Created in 2010 in Toulouse on the facade of a hydroelectric plant, the artwork was reactivated in Amiens in 2013 and, in 2019, on the Dunkirk Urban Community building, during the first edition of the Art and Industry Triennial.
Reminiscent of a clock without hands during the day, rollin’ only begins its luminous, energetic cycles at nightfall. The artwork then transposes the animated wheel of the digital world (indicating latency or an ongoing task), and its rotating glows evoke cycles of production and consumption, creation and destruction, appearance and disappearance. It thus represents the transitions from one world to another.
The average speed of its recursive trances is correlated, with each new installation of the artwork, to the level of greenhouse gases (GHGs) present in the atmosphere (in this case, an increase of 10% compared to its creation date in 2010). These successive revolutions alternate at random cadences, constantly shifting at the edge of perception, and are only made apparent through this reinterpreted kinetic energy, combined with a reduction in surrounding urban lighting.
The artwork thus articulates, as well, an invisible dynamic of subtraction. This luminous and energetic overcompensation is materialized for this edition by the switching off (or dimming to 25% intensity) of more than 1,500 public lighting points in collaboration with the City and the Port of Dunkirk.
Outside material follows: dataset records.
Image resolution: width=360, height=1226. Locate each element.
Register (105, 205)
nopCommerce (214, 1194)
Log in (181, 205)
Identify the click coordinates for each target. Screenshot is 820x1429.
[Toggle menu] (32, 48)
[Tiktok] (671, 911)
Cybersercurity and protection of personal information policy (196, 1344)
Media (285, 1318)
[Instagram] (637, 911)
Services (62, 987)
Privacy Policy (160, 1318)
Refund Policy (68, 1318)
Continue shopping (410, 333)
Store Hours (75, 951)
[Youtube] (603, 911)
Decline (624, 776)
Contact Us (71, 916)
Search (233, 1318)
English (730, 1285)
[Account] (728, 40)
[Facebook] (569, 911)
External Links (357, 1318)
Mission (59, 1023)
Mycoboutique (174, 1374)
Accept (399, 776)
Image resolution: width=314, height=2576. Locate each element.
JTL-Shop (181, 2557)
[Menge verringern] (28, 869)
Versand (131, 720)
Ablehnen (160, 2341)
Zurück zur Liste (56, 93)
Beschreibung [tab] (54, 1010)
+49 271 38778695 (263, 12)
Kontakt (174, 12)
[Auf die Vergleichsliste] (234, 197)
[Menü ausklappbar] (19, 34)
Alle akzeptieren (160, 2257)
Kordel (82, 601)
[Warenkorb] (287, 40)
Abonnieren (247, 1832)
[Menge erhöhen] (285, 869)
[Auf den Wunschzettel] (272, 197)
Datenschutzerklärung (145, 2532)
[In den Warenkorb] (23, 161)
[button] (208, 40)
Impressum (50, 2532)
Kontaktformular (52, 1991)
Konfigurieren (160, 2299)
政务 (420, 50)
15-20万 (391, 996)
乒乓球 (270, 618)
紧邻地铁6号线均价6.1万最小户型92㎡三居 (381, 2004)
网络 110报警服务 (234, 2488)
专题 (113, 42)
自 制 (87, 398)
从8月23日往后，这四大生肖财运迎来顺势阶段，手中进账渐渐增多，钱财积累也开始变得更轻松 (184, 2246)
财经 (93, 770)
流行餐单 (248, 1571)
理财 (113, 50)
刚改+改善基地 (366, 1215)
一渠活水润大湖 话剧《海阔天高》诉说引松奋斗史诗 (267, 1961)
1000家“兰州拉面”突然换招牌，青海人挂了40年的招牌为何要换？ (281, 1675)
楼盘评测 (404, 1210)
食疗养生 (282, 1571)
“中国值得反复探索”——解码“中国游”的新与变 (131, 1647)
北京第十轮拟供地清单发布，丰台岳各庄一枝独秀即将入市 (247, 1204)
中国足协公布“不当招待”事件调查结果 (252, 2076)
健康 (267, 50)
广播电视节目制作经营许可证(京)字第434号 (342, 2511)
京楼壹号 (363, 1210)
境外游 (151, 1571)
Located on the Nicodeme company site, rollin’ is part of the port’s industrial landscape, dedicated to flows and production. It faces the vast expanse of Malo-les-Bains beach, a space devoted to leisure and relaxation. This choice paradoxically aims to make it visible, through optical impregnation, in a miniaturized scale and in a condensed, precarious position in the face of the monumental. A retinal trap of restrained ostentation, it operates quietly, marking an elastic time; the time that irresistibly draws us closer to debacle, or to a resurgence.